*** Extract

I have to go back to work soon; I am not sure how I feel about that. In the mean time, I’ve been busy preserving the bounty of summer. If it were from our own garden I’d be happier, but from the farmer’s coop is good too. So far I’ve made 100 pounds of tomatoes into sauce with 25 pounds blanched and waiting in the freezer to be made into paste. Today I roasted 30 pounds of green chiles and put them into our freezer. Mr. TF was aghast at the sheer poundage until I reminded him that last year we got 15 lbs from the store and it wasn’t enough.

I’ve been drying herbs like rosemary, oregano, thyme, and marjoram; I need to get out into the garden and pick basil to make into pesto for the winter.  I wish I could live a little more like our ancestors; I would love to exhaust myself all summer long with projects and preserving, knowing that this winter I will have a well deserved rest time.  Modern life makes that impossible though.

I hate my job.

According to my charge nurse, EIGHT new administrative positions have been created in the last 18 months or so. Which trumps my count of FIVE by almost half. At a salary of $250K minimum.

Yet they are pleading poverty. And cutting staff. And making us take classes on ‘customer service’ and pointing to US as though the lowering of patient satisfaction ratings (publicly available) is OUR FAULT.

I have to find another f*ing job. Today made me sorry to be a nurse. Which was made even more poignant by the fact that a patient took the time to outline what I did for her, how much she appreciated it, and told me she was grateful. I don’t think she saw the tears in my eyes.

Since when does a nonprofit hospital have ‘competitors’….?

It’s not the nursing that I regret. It’s the job. Gotta find a new one where I can actually feel like I’m not being treated like a robot where you can just turn up the ‘speed’ button and get more productivity (work) out of it. Yes, you might get more work, but I don’t think any of us can speak for the quality of the job done.

I told one of the other nurses who said I should be grateful I have a job this: “as long as you are fearful for your job, you are the perfect employee, and exactly what they want, a corporate drone. That way you are too fearful for your job to speak up for what is right.”

I am a whore; I work there because I owe them time for paying for my degree, but I am no drone. I also told her, when she said that we really don’t have a choice, that I DO have a choice. I can work anywhere and be overwhelmed and treated like shit, I don’t need to do it here.

It’s just so frustrating, and angering, and sad. I’m a strong person, but I am close to the breaking point.

On to the Master’s program

I received a call from a counselor at my alma mater the other day asking me if I would be interested in applying for a master’s degree program through them.  I am, of course, interested in getting my master’s degree and that is definitely on the ‘to do’ list.  Naturally, I thought they were only asking because then they would get more money (cynical much…?) so I didn’t think too much of it – they’re a low second choice on my list of possible schools.  As a teaser, they told me I would have my graduation fee refunded and could possibly have the ‘resource fee’ waived if I was accepted.  (resource fee being the rental for the online books, which I’m not interested in anyway.  I want a BOOK in my hands)

But then I asked around a little bit from people who graduated from the same school, and they weren’t asked if they wanted to apply.  Hmmm…maybe there’s more than simply getting my money involved…?

So.  I have an interview in July with the dean and a panel.

Tsunami of human need and dysfunction.

That about describes my day to day environment at my job.

I have applied for a transfer, to two different places. If you are of a mind to, please light a candle, send energy, or pray that one of these places deems me worthy of employment.

I never thought I would see the day that I would be afraid that I would lose my license because of decisions on staffing made by administration, people who don’t work the line and have no concept of the difficulties a line nurse faces.

The words completely overwhelmed, unbelievably fatigued, and frightened, about accurately describe my feelings.

******

--- Assigned task A ---
According to the blog excerpt, how many pounds of green chiles were roasted and put into the freezer?
--- Assigned task B ---
Reproduce the part of the blog excerpt starting at "But then I asked" and ending at "human need and dysfunction.".

*** Input data

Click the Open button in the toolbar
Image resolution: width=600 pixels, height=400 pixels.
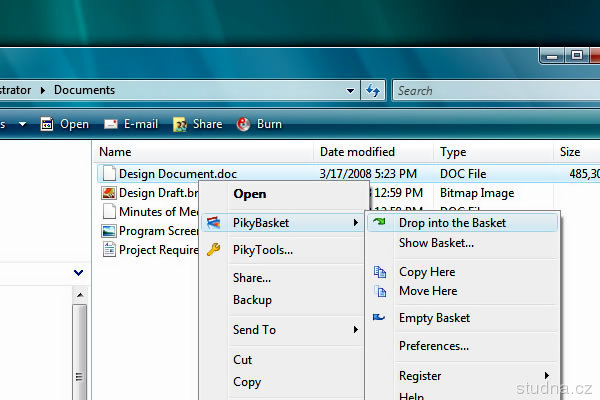pyautogui.click(x=64, y=125)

******

--- Expected answer A ---
30 pounds

--- Expected answer B ---
But then I asked around a little bit from people who graduated from the same school, and they weren’t asked if they wanted to apply.  Hmmm…maybe there’s more than simply getting my money involved…?

So.  I have an interview in July with the dean and a panel.

Tsunami of human need and dysfunction.